**Brano scelto:**
* * * * * * *
Chiariamo un aspetto che forse ai più sfugge: vado in Russia da quasi 10 anni in quei luoghi per vedere e ricordare; i russi giustamente hanno a cuore i loro caduti e forse meno, molto meno, i nostri... ma mi viene da dire che è quasi comprensibile e sinceramente non gliene faccio una colpa. Questo commercio esiste solo perchè ci sono persone che qui in Italia COMPRANO i piastrini dei vostri cari e alimentano così questo squallido commercio; altri ne traggono anche prestigio personale e non dico altro. Poi aggiungo un altro aspetto molto meno conosciuto qui in Italia: i tedeschi ben più odiati dei nostri, ancora oggi, vanno continuamente a recuperare i corpi o i resti dei loro caduti. Quanto detto è verificabile cercando su Internet alcuni siti che ne parlano costantemente. In uno dei miei precedenti viaggi e in uno dei paesi attraversati dalle nostre colonne in ritirata, le persone del luogo ci hanno indicato il punto esatto dove erano ancor oggi sepolti dei nostri soldati; a poca distanza ci hanno indicato un piccolo bosco nel quale erano stati sepolti o gettati i corpi di alcuni caduti tedeschi... hanno poi aggiunto "Ora non ci sono più... i tedeschi sono venuti a riprenderli". Prima di dare la colpa ad altri, guardiamo in casa nostra. Ora U.N.I.R.R. si sta muovendo proprio per colmare certe lacune ed impedire anche questo squallido commercio.

lunedì 25 maggio 2020

L'Alpino

Anche su L'Alpino parlano del nostro ultimo trekking... un abbraccio a tutti i miei compagni di viaggio!


sabato 16 maggio 2020

Trekking 2021

Voglio essere ottimista e quindi sono nel pieno della programmazione del nuovo trekking che si terrà nel gennaio 2021.

Forte delle esperienze precedenti e di quanto ho scoperto ed imparato in questi anni, la proposta del 2021 contiene qualche elemento di novità e di sicuro interesse.

Partenza domenica 17 gennaio alla volta di Mosca in aereo con giornata dedicata alla visita del centro della città; pernottamento nella capitale.

Lunedì 18 gennaio e per la prima volta, andremo a visitare il bellissimo museo di Kubinka (link http://tankmuseum.ru/kubinka/), dove sono esposti centinaia di mezzi corazzati anche della Seconda guerra mondiale; rientro a Mosca e partenza con il treno notturno per Rossosch.

Martedì 19 gennaio arrivo a Rossosch, sistemazione in hotel e nel pomeriggio visita alla zona delle postazioni tenute dalla Tridentina sul Don nei pressi di Belogorye; rientro in hotel.

Mercoledì 20 gennaio partenza per la visita della zona di Selenyj Jar, al quadrivio, alla quota 204,6 dove morì l'eroico Tenente Rebeggiani del Battaglione L'Aquila della Julia e se possibile ricerca delle quote 153,3 e 205,6 che insieme alla 204,6 costituivano il fronte principale tenuto dal Battaglione L'Aquila; rientro in hotel.
* * * * * * *
**Materiale:**

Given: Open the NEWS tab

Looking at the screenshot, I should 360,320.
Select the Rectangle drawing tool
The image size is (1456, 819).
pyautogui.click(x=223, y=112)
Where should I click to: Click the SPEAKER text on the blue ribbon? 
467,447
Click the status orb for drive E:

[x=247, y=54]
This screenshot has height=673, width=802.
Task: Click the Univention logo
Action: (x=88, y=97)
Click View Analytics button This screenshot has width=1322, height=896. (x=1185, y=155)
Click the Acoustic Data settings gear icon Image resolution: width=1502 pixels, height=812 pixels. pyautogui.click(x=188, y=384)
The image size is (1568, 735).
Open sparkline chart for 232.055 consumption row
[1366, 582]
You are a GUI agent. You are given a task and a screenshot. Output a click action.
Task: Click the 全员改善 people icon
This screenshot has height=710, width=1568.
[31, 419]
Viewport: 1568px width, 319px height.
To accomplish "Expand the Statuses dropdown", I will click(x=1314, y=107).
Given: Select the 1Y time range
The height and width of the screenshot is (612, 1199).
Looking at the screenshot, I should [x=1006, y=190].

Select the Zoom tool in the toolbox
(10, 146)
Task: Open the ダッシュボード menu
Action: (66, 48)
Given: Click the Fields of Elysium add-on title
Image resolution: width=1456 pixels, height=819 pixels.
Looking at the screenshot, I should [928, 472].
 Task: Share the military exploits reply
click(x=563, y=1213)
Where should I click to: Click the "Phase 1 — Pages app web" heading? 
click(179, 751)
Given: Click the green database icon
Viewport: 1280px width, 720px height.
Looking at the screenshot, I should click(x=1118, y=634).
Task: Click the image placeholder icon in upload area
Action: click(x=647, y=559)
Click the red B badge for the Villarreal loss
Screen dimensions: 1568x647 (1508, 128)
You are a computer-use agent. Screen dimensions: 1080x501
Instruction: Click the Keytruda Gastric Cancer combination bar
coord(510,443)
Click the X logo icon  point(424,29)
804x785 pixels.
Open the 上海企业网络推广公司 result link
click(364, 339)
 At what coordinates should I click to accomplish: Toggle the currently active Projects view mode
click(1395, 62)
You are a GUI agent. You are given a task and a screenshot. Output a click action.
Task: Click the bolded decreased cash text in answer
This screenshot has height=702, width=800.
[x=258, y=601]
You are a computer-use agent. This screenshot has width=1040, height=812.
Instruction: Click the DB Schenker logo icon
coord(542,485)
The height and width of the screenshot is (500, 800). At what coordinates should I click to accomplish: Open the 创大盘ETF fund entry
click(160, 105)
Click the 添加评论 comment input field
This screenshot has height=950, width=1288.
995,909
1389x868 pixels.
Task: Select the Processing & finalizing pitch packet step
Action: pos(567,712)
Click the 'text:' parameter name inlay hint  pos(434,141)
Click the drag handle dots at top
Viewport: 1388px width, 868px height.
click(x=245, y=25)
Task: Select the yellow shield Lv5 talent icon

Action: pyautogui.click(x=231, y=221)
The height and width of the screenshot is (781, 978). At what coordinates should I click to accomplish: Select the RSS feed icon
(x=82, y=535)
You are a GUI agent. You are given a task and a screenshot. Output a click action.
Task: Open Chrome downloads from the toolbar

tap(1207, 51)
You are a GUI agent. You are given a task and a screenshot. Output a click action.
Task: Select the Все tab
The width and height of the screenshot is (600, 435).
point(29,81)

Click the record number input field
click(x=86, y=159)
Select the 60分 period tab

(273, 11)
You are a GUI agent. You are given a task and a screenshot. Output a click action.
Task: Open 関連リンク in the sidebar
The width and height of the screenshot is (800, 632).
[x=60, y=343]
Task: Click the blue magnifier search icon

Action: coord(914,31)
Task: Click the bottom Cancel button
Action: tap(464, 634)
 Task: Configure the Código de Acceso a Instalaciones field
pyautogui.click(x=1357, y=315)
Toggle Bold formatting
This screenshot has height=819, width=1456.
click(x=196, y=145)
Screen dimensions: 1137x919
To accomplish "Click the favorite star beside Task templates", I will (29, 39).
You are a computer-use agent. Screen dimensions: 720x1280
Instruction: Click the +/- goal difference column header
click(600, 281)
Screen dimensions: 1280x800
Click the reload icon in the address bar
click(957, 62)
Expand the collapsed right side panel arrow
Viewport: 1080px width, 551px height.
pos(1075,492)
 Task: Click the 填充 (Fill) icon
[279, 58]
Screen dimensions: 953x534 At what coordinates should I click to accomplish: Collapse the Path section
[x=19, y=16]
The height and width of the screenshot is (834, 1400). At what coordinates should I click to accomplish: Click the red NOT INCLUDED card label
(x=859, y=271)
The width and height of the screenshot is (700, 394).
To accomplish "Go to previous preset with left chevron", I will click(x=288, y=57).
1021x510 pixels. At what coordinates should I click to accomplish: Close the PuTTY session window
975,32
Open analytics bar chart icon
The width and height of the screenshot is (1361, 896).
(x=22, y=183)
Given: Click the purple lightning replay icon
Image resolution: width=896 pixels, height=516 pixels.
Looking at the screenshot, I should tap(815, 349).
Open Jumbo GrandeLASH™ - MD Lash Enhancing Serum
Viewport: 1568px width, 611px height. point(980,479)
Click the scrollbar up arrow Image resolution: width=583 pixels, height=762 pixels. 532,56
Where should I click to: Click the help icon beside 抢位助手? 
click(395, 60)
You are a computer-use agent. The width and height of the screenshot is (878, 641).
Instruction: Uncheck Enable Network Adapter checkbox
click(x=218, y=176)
* * * * * * *
**Parti dell'esercizio:**
**1.** Secondo il brano sui viaggi in Russia, a quale quota morì il Tenente Rebeggiani?
**2.** Dal brano sui viaggi in Russia, ricopia parola per parola la parte che si apre con le parole "Partenza domenica 17" e si chiude con "Belogorye; rientro in hotel.".
**3.** Porta avanti il brano sui viaggi in Russia, riprendendo subito dopo l'ultima frase riportata.

**Risultati finali:**
**1.** Alla quota 204,6.

**2.**
Partenza domenica 17 gennaio alla volta di Mosca in aereo con giornata dedicata alla visita del centro della città; pernottamento nella capitale.

Lunedì 18 gennaio e per la prima volta, andremo a visitare il bellissimo museo di Kubinka (link http://tankmuseum.ru/kubinka/), dove sono esposti centinaia di mezzi corazzati anche della Seconda guerra mondiale; rientro a Mosca e partenza con il treno notturno per Rossosch.

Martedì 19 gennaio arrivo a Rossosch, sistemazione in hotel e nel pomeriggio visita alla zona delle postazioni tenute dalla Tridentina sul Don nei pressi di Belogorye; rientro in hotel.

**3.**
Da Giovedì 21 gennaio a Martedì 26 gennaio si terrà il vero e proprio trekking che da Podgornoje ci porterà fino a Nikolajewka, passando per tutte le più note località della ritirata del Corpo d'Armata Alpino; 6 giorni di trekking a contatto con la popolazione con pernottamento nelle strutture individuate dall'organizzazione.

Martedì 26 gennaio arrivo a Nikolajewka; rientro in hotel per sistemazione e cena; partenza con il treno notturno per Mosca.

Mercoledì 27 gennaio arrivo a Mosca e partenza per l'Italia; termine di questa esperienza che tutti si portano nel cuore per la quantità di emozioni che vi riserverà.

Se siete interessati contattatemi direttamente; al momento e per ordine di prenotazione, prederò nota dell'interesse verso la proposta, senza alcun vincolo, vista la situazione internazionale. Se poi tutto dovesse risolversi o migliorare sensibilmente e con tutte le sicurezze del caso, vi ricontatterò per definire la vera e propria prenotazione.

Al momento il costo non è stato ancora determinato in quanto dipendente da molti fattori, non ultimo la quantità di persone che parteciperanno.

venerdì 8 maggio 2020

I tedeschi a Meskoff

Storia di una fotografia, ovvero quello che nessun libro di storia in Italia vi racconterà mai. Siamo a Meskoff, Russia, settembre 2019. Meskoff fu la tomba del 3° Reggimento Bersaglieri della 3a Divisione Celere; il Reggimento è famoso per essere stato comandato dall'altrettanto famoso Colonnello Aminto Caretto. Ma questa volta non vi voglio raccontare di soldati italiani.

La signora nella fotografia era bambina all'epoca dei fatti, ma ricordava molto bene alcuni episodi avvenuti nel dicembre 1942. Meskoff era occupata dai tedeschi e durante le concitate fasi dell'offensiva sovietica che stava travolgendo l'intero fronte tenuto dai reparti della nostra 8a armata, dovette essere abbandonata dal grosso dei reparti germanici.

Ma non da tutti... alcuni soldati tedeschi dovevano rimanere sul posto, probabilmente per trattenere o rallentare le forze sovietiche.

Ecco cosa ci raccontò la signora presente ai fatti. "Alcuni soldati tedeschi dovettero rimanere nell'abitato, mentre i loro compagni iniziarono la ritirata... piangevano tutti, sapevano a cosa andavano incontro... piangevano tutti e ci mostravano a noi russi le fotografie dei loro bambini che tenevano nei portafogli...".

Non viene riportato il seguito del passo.